Even if two parameters are estimated from the same number of samples, the one with a smaller p-value is not necessarily larger; it may just have been estimated more precisely. Let's suppose we're in the land of good, old-fashioned linear regression, where \( Y = \langle X, \beta \rangle + \epsilon \), where all the random variables have mean 0 (to simplify book-keeping), where \( \epsilon \) is uncorrelated with \( X \). Estimating \( \beta \) with ordinary least squares, we get of course \[ \hat{\beta} = (\mathbf{x}^T \mathbf{x})^{-1} \mathbf{x}^T \mathbf{y} ~, \] with \( \mathbf{x} \) being the \( n\times 2 \) matrix of \( X \) values and \( \mathbf{y} \) the \( n\times 1 \) matrix of \( Y \) values. Since \( \mathbf{y} = \mathbf{x} \beta + \mathbf{\epsilon} \), \[ \hat{\beta} = \beta + (\mathbf{x}^T \mathbf{x})^{-1}\mathbf{x}^T \mathbf{\epsilon} ~. \] Assuming the \( \epsilon \) terms are uncorrelated with each other and have constant variance \( \sigma^2_{\epsilon} \), we get \[ \Var{\hat{\beta}} = \sigma^2_{\epsilon} (\mathbf{x}^T \mathbf{x})^{-1} ~. \] To understand what's really going on here, notice that \( \frac{1}{n} \mathbf{x}^T \mathbf{x} \) is the sample variance-covariance matrix of \( X \); call it \( \hat{\mathbf{v}} \). (I give it a hat because it's an estimate of the population covariance matrix.) So \[ \Var{\hat{\beta}} = \frac{\sigma^2_{\epsilon}}{n}\hat{\mathbf{v}}^{-1} \] The standard errors for the different components of \( \hat{\beta} \) are thus going to be the square roots of the diagonal entries of \( \Var{\hat{\beta}} \). We will therefore estimate different regression coefficients to different precisions. To make a regression coefficient precise, the predictor variable it belongs to should have a lot of variance, and it should have little correlation with other predictor variables. (If we used an orthogonal design, \( \hat{\mathbf{v}}^{-1/2} \) will be a diagonal matrix whose entries are the reciprocals of the regressors' standard deviations.) Even if we think that the size of entries in \( \beta \) is telling us something about how important different \( X \) variables are, one of them having a bigger variance than the other doesn't make it more important in any interesting sense.
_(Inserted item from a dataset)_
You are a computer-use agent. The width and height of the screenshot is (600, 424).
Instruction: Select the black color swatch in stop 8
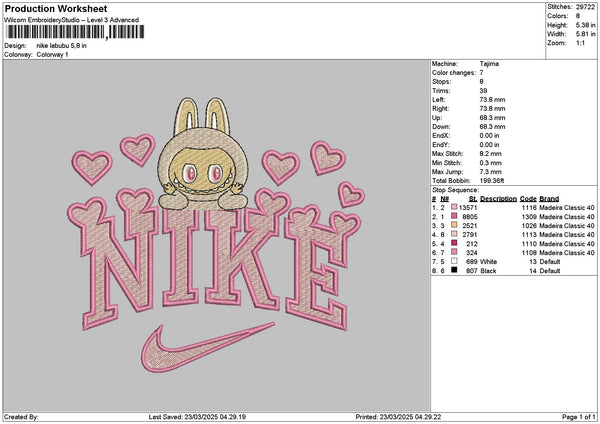(x=453, y=271)
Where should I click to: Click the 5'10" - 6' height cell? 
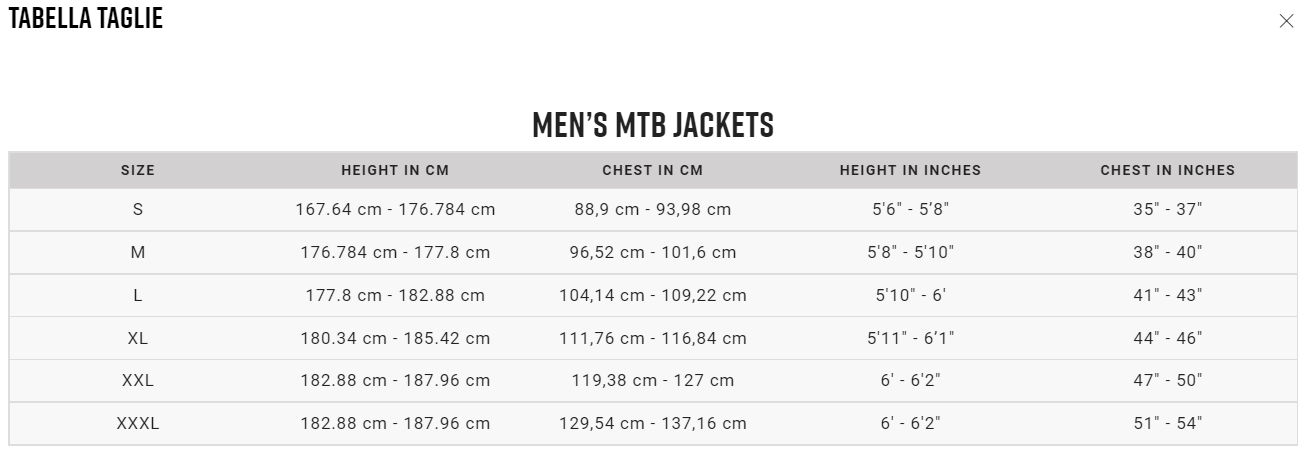click(911, 296)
3. Consistent Hypothesis Tests Imply Everything Will Become Arbitrarily Significant

So far, I've talked about particular cases --- about estimating means or linear regression coefficients, and even using particular estimators. But the point can be made much more generally, though at some cost in abstraction. Recall that a hypothesis test can make two kinds of error: it can declare that there's some signal when it really looks at noise (a "false alarm" or "type I" error), or it can ignroe the presence of a signal and mistake it for noise (a "miss" or "type II" error). The probability of a false alarm, when looking at noise, is called the size of a test. The probability of noticing a signal when it is present is called the power to detect the signal. A hypothesis test is consistent if its size goes 0 and its power goes to 1 as the number of data points grows. (Purists would call this a consistent sequence of hypothesis tests, but I'm trying to speak like a human being.)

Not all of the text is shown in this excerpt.